The new limit function is really simple, because all the refilling and token requisition logic was extracted and is abstracted by the interface.

// limit wraps a function and limits its calls over time respecting the
// max and refill period rate.
func limit(ctx context.Context, tokenRequester TokenRequester, action actionFunc) func(context.Context) (string, error) {
  return func(c context.Context) (string, error) {
    // Using closure to capture the TokenRequester to have access to 
    // the RequestToken method.
    if err := tokenRequester.RequestToken(c); err != nil {
      return "", err
    }

    return action(ctx)
  }
}

To code a TokenRequester implementation we can leverage the standard library SQL package to access the database.
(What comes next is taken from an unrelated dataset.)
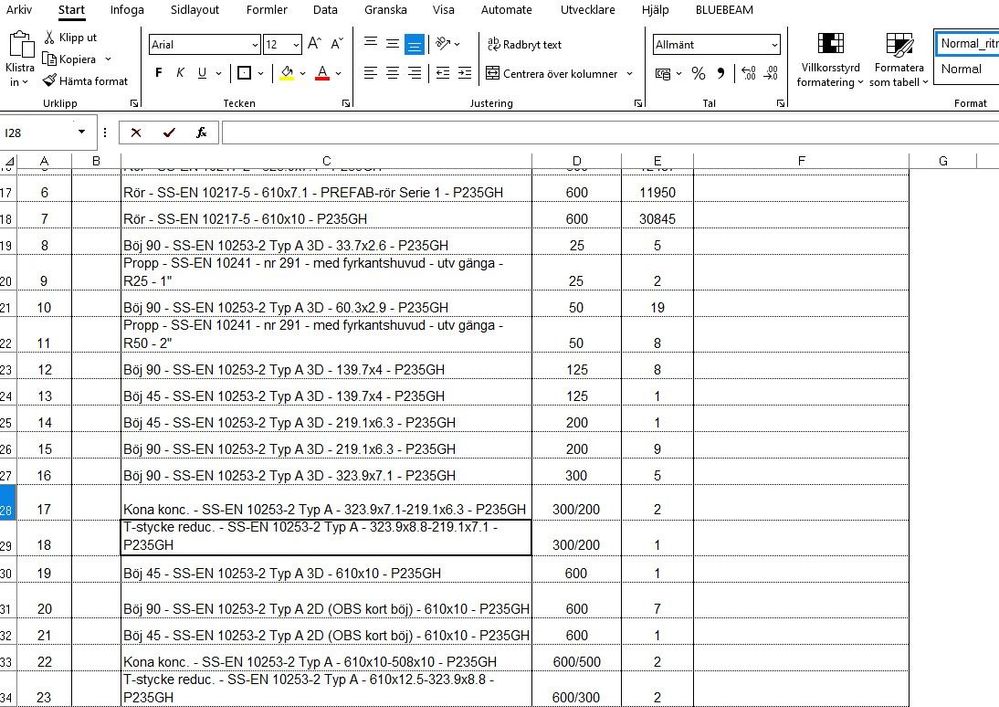Screen dimensions: 999x707
Task: Click the percent style icon in Tal group
Action: point(696,73)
Since the token buckets are shared by the service replicas, they should be inserted in the tables before running the rate limiting logic.

// SQLTokenRequester implements the TokenRequester interface
// by using a sql compliant database as persistence layer.
type SQLTokenRequester struct {
	db       *sql.DB
	bucketID string
}

// NewSQLTokenRequester creates a new SQLTokenRequester and
// returns a pointer to it.
// Considering that the bucket is already created.
func NewSQLTokenRequester(ctx context.Context, db *sql.DB, bucketID string) *SQLTokenRequester {
	return &SQLTokenRequester{
		db:       db,
		bucketID: bucketID,
	}
}

// RequestToken requests a token from the shared bucket.
// This implementation assumes that the token bucket and the stored
// procedures were created beforehand in the database.
func (tr *SQLTokenRequester) RequestToken(ctx context.Context) error {
	q := `
		CALL request_token(?);
	`

	result, err := tr.db.ExecContext(ctx, q, tr.bucketID)
	if err != nil {
		return err
	}

	// If a row is affected, the stored procedure call was successful,
	// meaning that a token was given. If an error occurs or no
	// rows were affected the procedure last update was not successful
	// therefore no token was available.
	if rows, err := result.RowsAffected(); err != nil || rows <= 0 {
		return errors.New("no token available")
	}

	return nil
}

This implementation is a dynamic approach to the problem, using ID’s to access the buckets and being able to control the usage of several limited resources, but it introduces some initialization complexity. The database also might not be the ideal way of sharing the state, since this is volatile data and nothing is achieved by storing this transient information about the tokens used if the limited resource is not active anymore. These are all implementation details that may be influenced on how you design this pattern to fit your system.

This blog post’s main proposition is exploring and showing the ins and outs of a rate limit algorithm implementation and how it could be extended to cover more complex use cases, like the distributed case. Maybe your case has a more static context and you can use a single bucket, maybe you need to protect a resource inside your system from client abuse. How would that change the pattern?